Repeat word for word the stretch from the start of the material through the line containing "tap(937, 78)", including both of those lines.
═══ MATERIAL SHOWN ═══
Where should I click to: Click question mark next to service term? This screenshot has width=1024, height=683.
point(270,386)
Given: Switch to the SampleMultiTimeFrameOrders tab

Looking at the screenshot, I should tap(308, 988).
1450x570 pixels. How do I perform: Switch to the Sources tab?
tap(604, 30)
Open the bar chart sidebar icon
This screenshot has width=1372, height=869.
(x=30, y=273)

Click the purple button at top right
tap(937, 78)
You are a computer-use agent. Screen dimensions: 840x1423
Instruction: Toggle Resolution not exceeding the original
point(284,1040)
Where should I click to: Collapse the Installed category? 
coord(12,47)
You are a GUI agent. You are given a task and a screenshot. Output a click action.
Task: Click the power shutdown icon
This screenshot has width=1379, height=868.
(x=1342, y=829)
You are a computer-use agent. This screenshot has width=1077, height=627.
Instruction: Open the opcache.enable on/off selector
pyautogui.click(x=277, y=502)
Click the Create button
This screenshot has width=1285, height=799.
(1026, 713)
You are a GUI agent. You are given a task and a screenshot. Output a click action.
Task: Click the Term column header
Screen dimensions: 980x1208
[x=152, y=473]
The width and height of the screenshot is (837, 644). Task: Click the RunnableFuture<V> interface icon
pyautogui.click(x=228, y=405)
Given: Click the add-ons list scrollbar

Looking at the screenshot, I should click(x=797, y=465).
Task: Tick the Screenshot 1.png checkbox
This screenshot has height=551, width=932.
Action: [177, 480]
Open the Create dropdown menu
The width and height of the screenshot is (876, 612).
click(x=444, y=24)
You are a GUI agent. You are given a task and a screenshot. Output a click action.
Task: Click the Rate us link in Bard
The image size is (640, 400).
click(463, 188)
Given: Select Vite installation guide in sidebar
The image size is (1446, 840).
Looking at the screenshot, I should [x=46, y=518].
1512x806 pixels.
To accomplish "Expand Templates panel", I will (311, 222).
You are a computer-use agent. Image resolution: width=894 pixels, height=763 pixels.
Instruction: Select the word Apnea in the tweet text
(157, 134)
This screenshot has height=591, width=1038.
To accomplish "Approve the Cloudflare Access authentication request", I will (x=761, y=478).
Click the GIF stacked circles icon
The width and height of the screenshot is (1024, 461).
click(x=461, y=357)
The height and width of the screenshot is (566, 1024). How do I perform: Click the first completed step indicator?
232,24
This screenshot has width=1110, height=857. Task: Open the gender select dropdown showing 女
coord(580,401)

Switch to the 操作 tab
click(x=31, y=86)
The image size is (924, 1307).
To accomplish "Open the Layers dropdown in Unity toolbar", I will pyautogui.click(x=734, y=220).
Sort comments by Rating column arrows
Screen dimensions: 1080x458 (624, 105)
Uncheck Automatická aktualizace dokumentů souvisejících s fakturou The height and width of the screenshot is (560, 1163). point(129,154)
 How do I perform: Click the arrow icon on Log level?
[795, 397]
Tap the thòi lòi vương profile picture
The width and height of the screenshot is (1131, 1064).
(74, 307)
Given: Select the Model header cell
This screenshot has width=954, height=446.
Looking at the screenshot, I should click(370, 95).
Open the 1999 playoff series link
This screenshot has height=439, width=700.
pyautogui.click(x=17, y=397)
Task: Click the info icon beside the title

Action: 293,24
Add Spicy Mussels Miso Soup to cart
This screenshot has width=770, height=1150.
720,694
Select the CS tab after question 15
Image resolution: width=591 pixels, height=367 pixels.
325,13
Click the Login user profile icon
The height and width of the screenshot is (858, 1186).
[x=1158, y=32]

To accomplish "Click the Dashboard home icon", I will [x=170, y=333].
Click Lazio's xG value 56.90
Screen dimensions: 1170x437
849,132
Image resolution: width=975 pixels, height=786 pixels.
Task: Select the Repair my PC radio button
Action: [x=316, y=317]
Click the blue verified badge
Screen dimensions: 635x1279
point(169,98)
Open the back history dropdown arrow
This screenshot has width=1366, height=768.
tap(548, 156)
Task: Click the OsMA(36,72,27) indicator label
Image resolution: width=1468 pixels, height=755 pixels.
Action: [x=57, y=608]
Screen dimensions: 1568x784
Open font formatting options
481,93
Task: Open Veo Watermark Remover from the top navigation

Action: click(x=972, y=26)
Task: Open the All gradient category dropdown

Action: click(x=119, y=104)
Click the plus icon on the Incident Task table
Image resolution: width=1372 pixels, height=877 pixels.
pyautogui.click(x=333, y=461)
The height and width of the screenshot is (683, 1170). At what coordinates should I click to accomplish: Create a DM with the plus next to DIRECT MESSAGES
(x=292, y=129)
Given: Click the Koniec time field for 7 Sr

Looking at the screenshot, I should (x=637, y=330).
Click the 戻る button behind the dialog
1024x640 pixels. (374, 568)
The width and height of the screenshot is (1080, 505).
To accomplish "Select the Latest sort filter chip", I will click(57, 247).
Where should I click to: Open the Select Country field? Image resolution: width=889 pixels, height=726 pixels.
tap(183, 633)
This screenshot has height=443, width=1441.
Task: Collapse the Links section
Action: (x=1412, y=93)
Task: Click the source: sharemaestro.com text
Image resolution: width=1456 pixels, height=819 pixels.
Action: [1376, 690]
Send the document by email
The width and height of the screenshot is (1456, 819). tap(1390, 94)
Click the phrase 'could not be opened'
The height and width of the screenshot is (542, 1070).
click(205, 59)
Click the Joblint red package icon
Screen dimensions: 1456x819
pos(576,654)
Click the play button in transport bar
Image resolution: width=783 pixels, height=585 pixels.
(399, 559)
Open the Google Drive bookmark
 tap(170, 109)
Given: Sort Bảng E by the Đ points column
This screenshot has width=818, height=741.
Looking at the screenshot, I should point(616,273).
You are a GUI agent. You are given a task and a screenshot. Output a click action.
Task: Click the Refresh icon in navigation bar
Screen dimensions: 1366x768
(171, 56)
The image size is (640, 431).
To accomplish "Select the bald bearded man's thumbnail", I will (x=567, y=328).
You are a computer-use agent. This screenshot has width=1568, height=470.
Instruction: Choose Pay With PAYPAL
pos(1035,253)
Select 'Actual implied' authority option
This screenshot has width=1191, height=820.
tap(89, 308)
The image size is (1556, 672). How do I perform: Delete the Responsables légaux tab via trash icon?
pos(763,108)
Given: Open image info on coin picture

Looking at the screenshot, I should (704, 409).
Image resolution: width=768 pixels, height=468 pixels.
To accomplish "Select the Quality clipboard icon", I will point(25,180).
═══
COMPLETE RESPONSE
Where should I click to: Click question mark next to service term? This screenshot has width=1024, height=683.
point(270,386)
Given: Switch to the SampleMultiTimeFrameOrders tab

Looking at the screenshot, I should tap(308, 988).
1450x570 pixels. How do I perform: Switch to the Sources tab?
tap(604, 30)
Open the bar chart sidebar icon
This screenshot has width=1372, height=869.
(x=30, y=273)

Click the purple button at top right
tap(937, 78)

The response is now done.